Saved entries
↓

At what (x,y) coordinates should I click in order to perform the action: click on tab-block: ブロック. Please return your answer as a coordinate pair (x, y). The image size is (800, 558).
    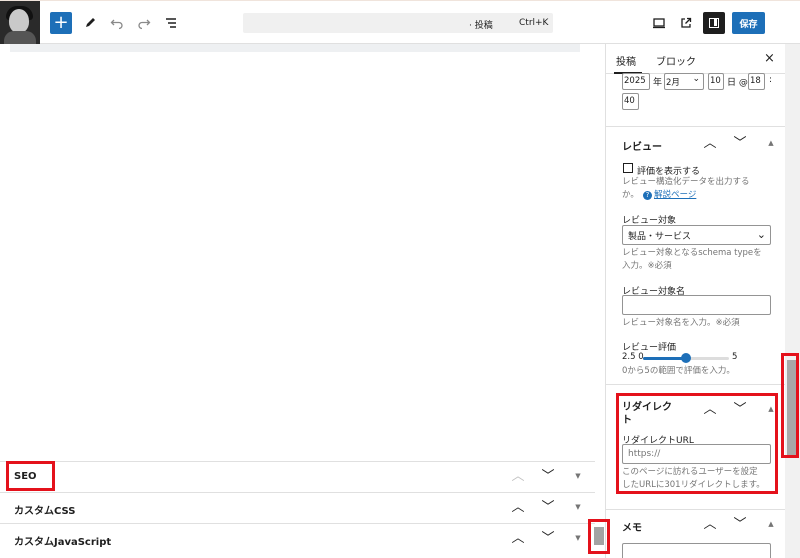
    Looking at the image, I should click on (676, 60).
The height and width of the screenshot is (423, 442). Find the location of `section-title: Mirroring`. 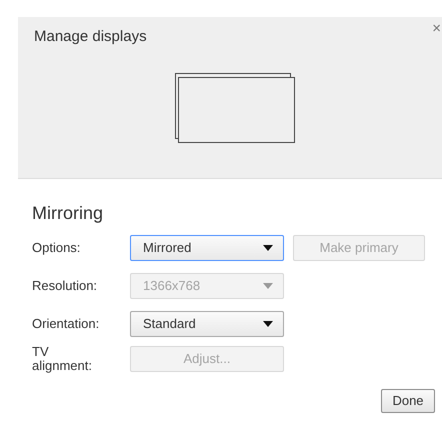

section-title: Mirroring is located at coordinates (68, 214).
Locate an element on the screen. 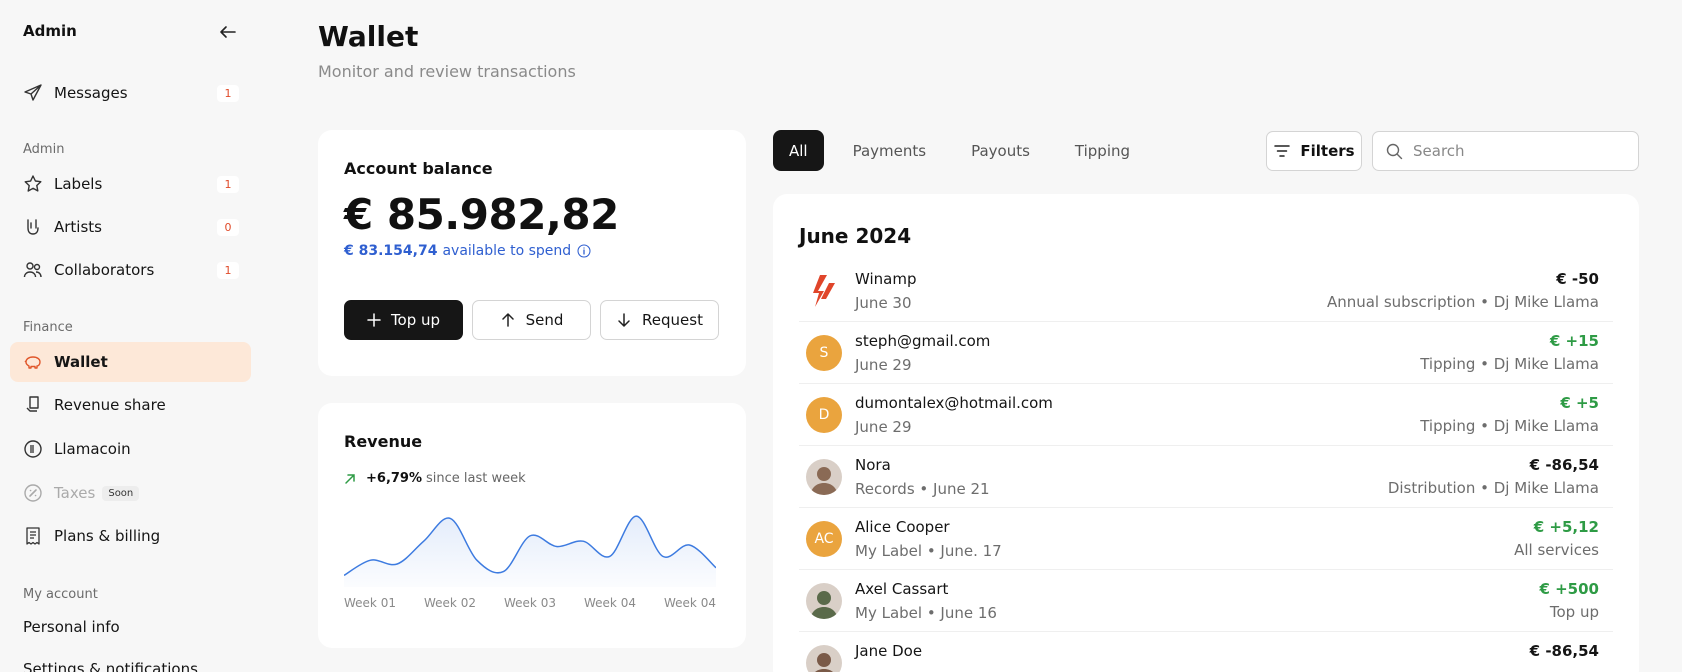  tab-payouts: Payouts is located at coordinates (1000, 150).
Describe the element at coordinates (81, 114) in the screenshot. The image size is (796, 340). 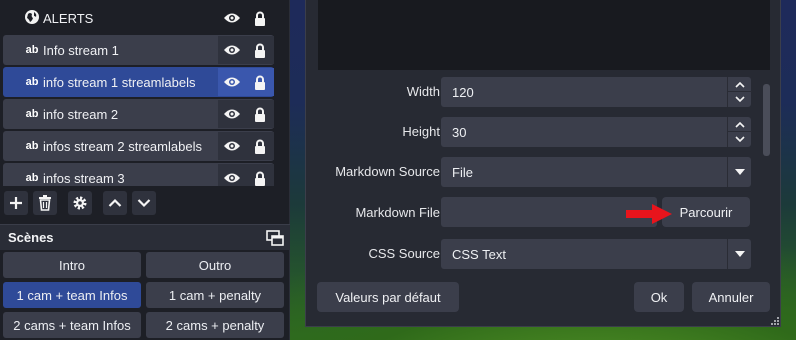
I see `source-item-label: info stream 2` at that location.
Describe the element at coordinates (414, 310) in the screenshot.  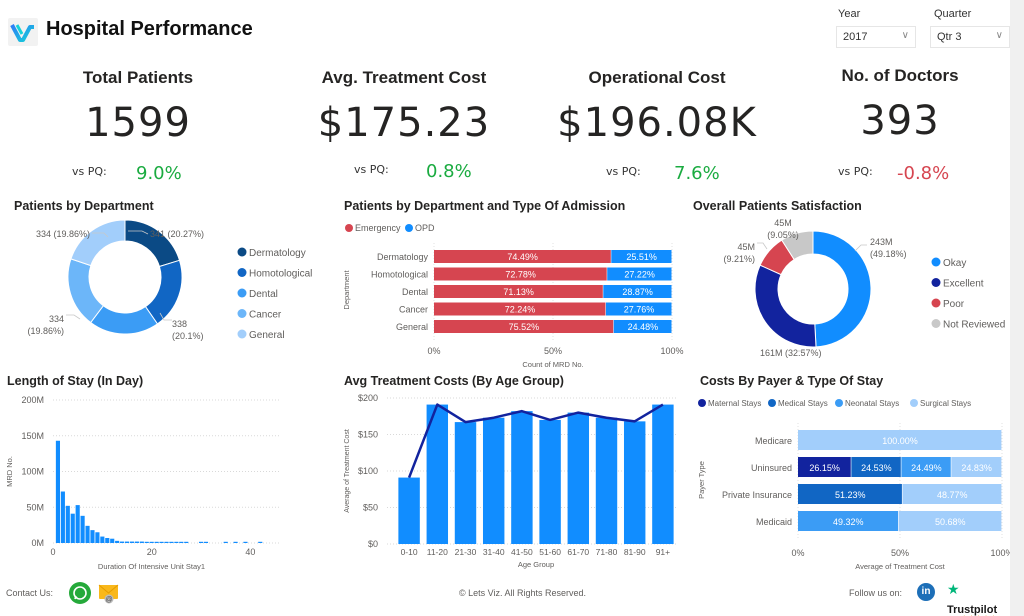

↑

* [What is being asked] Quote the records word for word from their first line through the line containing "Looking at the", including both ends. Omit the pictures from your answer.

* [Solved exercise]
At what (x,y) coordinates should I click in order to perform the action: click on tab-block: ブロック. Please return your answer as a coordinate pair (x, y). The image size is (800, 558).
    Looking at the image, I should click on (676, 60).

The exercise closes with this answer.